* Begin *

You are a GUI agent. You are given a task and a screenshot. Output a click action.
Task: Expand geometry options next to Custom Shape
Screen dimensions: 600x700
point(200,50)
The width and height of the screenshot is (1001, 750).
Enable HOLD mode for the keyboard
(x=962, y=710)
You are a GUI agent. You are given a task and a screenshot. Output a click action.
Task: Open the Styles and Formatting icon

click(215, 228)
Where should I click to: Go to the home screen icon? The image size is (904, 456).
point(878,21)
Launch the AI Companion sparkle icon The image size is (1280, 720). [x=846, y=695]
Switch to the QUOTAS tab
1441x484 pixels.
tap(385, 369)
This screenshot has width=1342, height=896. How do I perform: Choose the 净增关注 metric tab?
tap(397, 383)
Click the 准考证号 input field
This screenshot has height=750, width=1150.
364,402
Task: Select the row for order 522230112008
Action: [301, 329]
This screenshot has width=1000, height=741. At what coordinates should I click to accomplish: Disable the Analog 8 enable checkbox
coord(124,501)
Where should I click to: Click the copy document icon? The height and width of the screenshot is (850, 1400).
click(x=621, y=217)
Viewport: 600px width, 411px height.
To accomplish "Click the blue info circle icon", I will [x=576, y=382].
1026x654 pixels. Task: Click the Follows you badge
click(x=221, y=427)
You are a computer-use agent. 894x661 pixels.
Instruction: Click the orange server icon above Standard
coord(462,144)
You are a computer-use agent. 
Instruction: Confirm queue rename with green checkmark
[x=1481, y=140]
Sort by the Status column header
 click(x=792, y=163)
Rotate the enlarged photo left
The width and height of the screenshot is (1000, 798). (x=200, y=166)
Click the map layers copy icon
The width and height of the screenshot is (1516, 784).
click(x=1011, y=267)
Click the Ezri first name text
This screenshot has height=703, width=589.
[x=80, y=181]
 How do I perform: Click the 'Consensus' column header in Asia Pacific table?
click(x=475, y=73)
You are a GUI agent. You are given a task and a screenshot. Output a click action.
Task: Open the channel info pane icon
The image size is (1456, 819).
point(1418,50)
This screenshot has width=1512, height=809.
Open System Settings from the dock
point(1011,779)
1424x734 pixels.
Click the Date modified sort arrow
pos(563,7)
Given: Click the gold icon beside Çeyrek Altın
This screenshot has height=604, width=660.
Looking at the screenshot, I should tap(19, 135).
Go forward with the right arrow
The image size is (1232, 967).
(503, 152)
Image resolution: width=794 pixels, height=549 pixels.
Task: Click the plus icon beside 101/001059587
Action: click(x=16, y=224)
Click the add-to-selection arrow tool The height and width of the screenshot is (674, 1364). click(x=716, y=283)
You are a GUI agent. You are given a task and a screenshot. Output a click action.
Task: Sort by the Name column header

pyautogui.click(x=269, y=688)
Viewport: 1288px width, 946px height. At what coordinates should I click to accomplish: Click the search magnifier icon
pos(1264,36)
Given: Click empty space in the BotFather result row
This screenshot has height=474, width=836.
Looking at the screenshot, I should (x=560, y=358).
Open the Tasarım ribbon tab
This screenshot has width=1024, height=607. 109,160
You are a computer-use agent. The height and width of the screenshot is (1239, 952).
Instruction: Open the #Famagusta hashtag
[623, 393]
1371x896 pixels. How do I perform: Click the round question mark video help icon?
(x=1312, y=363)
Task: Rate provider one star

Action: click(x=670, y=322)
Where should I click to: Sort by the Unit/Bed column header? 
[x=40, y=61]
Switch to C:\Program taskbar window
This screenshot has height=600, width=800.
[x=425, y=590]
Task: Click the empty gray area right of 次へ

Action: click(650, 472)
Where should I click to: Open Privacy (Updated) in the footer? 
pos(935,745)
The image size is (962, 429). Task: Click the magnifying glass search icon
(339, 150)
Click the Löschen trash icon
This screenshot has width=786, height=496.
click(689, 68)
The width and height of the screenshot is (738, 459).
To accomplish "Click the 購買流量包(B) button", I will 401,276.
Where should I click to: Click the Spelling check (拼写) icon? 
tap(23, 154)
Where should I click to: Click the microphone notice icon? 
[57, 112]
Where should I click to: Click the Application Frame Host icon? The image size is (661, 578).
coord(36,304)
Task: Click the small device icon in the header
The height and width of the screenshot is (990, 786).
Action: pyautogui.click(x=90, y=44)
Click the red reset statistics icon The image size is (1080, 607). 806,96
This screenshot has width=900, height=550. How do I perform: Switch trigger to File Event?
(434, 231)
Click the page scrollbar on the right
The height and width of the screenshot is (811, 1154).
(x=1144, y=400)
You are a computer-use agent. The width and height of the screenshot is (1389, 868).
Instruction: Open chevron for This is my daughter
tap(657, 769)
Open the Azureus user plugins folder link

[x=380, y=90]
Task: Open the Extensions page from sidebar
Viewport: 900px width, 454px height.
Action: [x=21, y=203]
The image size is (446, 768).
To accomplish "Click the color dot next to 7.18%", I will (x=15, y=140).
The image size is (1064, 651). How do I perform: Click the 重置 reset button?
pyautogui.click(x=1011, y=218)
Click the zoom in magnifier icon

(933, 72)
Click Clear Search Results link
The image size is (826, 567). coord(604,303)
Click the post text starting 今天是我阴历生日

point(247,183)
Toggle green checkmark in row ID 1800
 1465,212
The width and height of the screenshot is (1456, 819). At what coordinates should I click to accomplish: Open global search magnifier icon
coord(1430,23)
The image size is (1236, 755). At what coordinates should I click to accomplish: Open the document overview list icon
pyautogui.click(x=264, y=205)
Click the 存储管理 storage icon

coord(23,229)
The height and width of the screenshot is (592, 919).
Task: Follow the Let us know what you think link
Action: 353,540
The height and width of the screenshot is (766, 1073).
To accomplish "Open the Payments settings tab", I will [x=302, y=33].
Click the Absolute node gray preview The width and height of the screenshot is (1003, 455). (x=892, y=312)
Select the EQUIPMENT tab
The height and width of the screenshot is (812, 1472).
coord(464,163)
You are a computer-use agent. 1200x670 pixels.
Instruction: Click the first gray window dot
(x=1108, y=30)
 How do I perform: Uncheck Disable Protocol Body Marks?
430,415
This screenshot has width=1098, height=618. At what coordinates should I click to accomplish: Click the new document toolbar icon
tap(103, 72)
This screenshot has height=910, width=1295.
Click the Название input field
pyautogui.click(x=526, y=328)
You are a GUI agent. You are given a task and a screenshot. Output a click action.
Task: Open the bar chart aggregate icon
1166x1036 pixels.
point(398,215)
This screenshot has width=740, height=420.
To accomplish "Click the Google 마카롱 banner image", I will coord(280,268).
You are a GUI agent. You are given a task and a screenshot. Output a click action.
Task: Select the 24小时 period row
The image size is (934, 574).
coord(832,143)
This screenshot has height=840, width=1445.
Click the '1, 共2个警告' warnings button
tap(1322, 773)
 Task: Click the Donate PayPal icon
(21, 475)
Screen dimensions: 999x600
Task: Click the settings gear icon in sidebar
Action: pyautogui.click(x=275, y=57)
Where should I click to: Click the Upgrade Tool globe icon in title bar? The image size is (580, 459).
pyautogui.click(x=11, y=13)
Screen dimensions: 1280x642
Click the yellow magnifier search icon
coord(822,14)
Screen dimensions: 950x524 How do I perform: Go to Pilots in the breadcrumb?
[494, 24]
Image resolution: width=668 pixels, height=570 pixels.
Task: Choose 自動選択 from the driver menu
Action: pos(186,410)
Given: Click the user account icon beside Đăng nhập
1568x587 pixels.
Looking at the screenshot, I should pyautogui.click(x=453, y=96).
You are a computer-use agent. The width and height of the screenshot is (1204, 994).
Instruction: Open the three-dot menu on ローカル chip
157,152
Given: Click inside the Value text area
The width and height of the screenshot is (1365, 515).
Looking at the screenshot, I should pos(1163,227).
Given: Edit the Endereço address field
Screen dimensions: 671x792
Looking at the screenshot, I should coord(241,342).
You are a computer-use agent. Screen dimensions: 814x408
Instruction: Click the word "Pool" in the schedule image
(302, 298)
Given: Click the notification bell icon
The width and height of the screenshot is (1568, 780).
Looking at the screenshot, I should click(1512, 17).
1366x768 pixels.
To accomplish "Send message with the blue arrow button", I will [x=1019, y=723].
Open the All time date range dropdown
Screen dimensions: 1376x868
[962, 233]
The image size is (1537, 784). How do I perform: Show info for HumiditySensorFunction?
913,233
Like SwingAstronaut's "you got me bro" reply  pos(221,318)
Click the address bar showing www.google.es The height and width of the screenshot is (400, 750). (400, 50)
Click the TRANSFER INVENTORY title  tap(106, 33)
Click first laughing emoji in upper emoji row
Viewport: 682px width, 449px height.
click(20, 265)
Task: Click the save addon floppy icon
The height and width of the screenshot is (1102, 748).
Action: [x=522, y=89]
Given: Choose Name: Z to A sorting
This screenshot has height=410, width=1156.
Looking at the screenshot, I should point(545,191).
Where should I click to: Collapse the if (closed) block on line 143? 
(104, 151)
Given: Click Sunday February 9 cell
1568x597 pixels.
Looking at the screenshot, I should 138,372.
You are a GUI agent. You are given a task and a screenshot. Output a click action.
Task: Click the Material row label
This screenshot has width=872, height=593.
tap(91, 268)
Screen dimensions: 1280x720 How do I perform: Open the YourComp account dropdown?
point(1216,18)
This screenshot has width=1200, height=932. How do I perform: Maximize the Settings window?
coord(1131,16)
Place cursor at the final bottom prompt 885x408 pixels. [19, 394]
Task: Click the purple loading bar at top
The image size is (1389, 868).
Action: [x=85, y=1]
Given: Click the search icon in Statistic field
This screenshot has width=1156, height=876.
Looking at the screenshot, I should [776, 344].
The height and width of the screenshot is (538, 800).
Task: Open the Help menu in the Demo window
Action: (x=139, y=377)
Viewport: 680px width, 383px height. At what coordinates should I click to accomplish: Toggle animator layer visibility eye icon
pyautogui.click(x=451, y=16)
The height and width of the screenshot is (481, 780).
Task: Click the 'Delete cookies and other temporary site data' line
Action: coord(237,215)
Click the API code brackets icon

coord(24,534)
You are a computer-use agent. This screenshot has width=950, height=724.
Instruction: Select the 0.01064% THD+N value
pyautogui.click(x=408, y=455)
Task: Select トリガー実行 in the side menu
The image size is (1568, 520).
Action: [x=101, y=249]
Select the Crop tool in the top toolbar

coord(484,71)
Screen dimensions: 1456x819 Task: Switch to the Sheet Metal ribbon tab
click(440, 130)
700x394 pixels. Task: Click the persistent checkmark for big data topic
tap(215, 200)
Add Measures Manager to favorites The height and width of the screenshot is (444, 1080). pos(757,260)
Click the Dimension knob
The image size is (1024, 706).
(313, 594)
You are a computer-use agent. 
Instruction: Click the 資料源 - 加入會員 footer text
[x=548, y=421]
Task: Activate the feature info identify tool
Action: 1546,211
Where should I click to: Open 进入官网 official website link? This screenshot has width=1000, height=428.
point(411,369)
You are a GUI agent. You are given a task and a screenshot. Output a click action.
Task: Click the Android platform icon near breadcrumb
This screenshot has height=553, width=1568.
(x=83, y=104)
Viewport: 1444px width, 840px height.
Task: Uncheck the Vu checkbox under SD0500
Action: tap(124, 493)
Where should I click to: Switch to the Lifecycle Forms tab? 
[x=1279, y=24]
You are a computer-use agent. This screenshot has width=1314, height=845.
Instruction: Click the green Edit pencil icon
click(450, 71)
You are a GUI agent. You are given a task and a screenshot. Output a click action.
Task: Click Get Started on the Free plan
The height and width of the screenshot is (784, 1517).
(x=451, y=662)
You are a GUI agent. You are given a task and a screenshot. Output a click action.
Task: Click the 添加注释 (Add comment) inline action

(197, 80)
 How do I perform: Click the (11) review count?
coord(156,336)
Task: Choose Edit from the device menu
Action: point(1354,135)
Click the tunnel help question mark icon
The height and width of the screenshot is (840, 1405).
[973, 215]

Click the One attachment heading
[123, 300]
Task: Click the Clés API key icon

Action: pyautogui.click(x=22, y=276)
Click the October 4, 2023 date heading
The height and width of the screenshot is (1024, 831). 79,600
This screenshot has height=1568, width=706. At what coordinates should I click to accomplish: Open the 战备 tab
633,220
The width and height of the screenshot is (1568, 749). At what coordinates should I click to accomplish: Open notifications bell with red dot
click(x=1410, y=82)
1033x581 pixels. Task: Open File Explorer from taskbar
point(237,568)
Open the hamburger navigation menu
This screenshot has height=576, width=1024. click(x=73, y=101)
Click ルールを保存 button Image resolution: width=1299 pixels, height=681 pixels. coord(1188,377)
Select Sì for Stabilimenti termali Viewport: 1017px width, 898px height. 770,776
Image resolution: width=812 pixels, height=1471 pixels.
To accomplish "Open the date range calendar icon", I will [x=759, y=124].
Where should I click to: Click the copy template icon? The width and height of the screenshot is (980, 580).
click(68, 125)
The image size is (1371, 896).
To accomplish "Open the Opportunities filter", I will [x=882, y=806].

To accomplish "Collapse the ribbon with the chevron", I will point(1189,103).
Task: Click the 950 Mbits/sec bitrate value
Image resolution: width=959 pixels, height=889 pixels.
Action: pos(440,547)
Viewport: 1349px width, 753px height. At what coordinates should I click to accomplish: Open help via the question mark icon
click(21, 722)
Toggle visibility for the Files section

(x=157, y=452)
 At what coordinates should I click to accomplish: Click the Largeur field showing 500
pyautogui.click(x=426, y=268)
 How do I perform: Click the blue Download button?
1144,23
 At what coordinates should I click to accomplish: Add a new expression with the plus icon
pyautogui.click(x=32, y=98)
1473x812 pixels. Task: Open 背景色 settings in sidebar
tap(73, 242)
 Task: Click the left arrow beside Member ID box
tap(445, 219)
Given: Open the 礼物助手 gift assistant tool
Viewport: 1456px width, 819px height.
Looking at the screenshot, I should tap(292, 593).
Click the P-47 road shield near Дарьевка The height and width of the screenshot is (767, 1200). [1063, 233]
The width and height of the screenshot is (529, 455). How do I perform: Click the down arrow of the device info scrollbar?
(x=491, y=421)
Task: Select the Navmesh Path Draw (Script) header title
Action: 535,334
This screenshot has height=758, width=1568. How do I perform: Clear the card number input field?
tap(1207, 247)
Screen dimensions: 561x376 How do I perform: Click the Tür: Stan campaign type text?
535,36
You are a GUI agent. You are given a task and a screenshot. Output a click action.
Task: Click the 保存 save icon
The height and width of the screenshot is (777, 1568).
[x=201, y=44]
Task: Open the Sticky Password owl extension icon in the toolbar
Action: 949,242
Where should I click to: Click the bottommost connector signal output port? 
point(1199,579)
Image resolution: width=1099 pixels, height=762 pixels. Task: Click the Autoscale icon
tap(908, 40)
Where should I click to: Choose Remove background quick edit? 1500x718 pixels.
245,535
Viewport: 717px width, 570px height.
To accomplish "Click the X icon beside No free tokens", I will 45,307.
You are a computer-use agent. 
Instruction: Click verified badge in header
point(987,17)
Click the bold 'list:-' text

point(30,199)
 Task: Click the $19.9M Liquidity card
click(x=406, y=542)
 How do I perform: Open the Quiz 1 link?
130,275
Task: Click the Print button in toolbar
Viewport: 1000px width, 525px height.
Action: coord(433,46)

* End *

DIRECTIONS FOR THIS TASK: Rewrite the stretch of rows from the very first line through the line containing "(x=962, y=710)", keeping the requests, and shift every coordinate in the answers by -79.

FINAL RESULT:
You are a GUI agent. You are given a task and a screenshot. Output a click action.
Task: Expand geometry options next to Custom Shape
Screen dimensions: 600x700
point(121,-29)
The width and height of the screenshot is (1001, 750).
Enable HOLD mode for the keyboard
(x=883, y=631)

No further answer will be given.